On 14 March 2021, we will mark the tenth anniversary of the official approval for the development of a single government-wide digital identity system. Save the date in your diaries.
Intended to replace the ageing Government Gateway, implemented back in 2000, the new system – which would eventually become known as Gov.uk Verify – was intended to be the standard way into online public services for all citizens, businesses and their authorised representatives.
It’s bound to be quite a party next March, because they can invite developers from – at last count – nine different digital identity systems now being set up across the public sector.
To make it a real celebration, there’s a new programme in place to add yet another digital identity system to go along with Verify, the Identity and Attributes Exchange (IAX – Verify’s successor), NHS Login, the Home Office’s EU Settled Status scheme, DWP’s Confirm Your Identity, the Scottish government’s Digital Identity Scotland scheme, the second iteration of the Government Gateway, and an identity verification system rumoured to be underway at HM Revenue & Customs (HMRC).
(If they’re really generous they could invite some of the private sector digital identity initiatives being discussed under open banking rules, too.)
Say hello to the Department for Business, Energy and Industrial Strategy (BEIS), which wants to join the party with its Digital Business Identity programme.
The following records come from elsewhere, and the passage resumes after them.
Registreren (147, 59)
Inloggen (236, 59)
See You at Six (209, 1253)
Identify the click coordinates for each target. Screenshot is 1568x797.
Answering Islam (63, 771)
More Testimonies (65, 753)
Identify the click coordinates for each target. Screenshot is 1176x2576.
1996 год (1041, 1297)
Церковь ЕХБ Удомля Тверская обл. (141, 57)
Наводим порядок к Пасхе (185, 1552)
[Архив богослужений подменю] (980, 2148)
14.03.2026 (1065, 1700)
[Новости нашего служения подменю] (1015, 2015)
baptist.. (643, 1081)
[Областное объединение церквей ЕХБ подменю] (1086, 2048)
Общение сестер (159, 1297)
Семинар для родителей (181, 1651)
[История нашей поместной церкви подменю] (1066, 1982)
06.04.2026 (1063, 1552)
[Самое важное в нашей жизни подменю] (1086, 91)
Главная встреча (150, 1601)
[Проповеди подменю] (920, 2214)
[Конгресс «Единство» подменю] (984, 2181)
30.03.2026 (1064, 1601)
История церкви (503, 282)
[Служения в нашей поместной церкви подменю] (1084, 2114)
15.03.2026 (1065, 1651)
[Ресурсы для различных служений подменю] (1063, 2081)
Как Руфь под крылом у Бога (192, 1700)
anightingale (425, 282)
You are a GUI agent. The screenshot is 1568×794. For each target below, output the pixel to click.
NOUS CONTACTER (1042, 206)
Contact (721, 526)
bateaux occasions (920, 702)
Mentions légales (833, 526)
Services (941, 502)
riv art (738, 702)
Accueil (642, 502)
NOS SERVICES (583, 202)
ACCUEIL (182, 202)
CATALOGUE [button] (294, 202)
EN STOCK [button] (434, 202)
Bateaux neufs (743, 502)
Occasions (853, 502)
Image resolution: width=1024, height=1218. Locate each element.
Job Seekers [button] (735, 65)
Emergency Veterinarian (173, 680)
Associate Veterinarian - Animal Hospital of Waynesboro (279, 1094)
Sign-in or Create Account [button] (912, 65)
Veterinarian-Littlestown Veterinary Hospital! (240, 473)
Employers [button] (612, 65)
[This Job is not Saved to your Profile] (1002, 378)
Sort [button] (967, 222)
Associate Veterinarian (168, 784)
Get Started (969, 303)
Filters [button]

In May, BEIS completed the first phase of this initiative, intended to create a single online profile for businesses to use in all their dealings with the government.
You know, a bit like the Government Gateway profile that businesses use in all their dealings with HMRC.
It’s not the same as the business profile that was planned as part of the initial justification for Verify, because the Government Digital Service (GDS) eventually decided in 2014 they wouldn’t include businesses in Verify. Perhaps the email took a while to reach BEIS.
Computer Weekly was told that the new BEIS system will improve companies’ access to government business support measures (typically run by HMRC, which owns the Government Gateway), such as small business grant funds and R&D Tax Credits, and make it easier for smaller businesses to bid for government contracts.
The Digital Business Identity could apparently also be used in the private sector – a phrase that will again sound familiar to long-term Verify watchers – by providing firms with control and ownership of their personal data, significantly reducing the need to hold data in government systems and limit the amount of data needed to complete transactions, according to a background briefing given to Computer Weekly.
And it’s important not to forget, the BEIS system will help to reduce the potential for fraud and errors across the public sector – a phrase that could have been taken straight out of the business case for Verify.
Consultants from KPMG worked with BEIS on the first phase of the project, with additional support from Layer 7 IT Security. KPMG got as far as creating a prototype, details of which can be found on Github.
BEIS says it has not yet decided whether to continue the programme into a second stage, and is discussing policy around digital business identities with GDS (which owns Verify) and the Department for Digital, Culture, Media and Sport (DCMS), which owns overall policy on digital identity.
Jerry Fishenden, a long-time technology advisor to government and formerly chair of the Privacy and Consumer Advisory Group – set up by then Cabinet Office minister Francis Maude to provide outside expertise to the 2011 digital identity plan – has written an extensive history of digital identity approaches in UK government, dating back to 1997.
He diligently records the multiple attempts to create a federated identity system for one of the few European countries that doggedly avoids having national identity cards or any form of standard personal identifier, which is a key factor in all the European nations that have successful government digital identity systems.
Fishenden quotes from government policy documents, such as:
In 2000: “[The policy] looks to the establishment of a range of authentication services by central and local government and the private sector, and for public sector bodies to use these.”
In 2011: “Our intention is to create a market of accredited identity assurance services delivered by a range of private sector and mutualised suppliers.”
In 2018: “The government expects that commercial organisations will create and reuse digital identities, and accelerate the creation of an interoperable digital identity market.”
There’s good Zoom pub quiz potential for digital identity geeks from mixing up all those policies and seeing if anyone can match them to the year, given they all say pretty much exactly the same thing.
But back to the latest addition to the UK government’s extensive canon of digital identity programmes. The question is, will the second phase of the BEIS initiative go ahead?
Well, we’ll see – but you wouldn’t want to miss a good party, would you?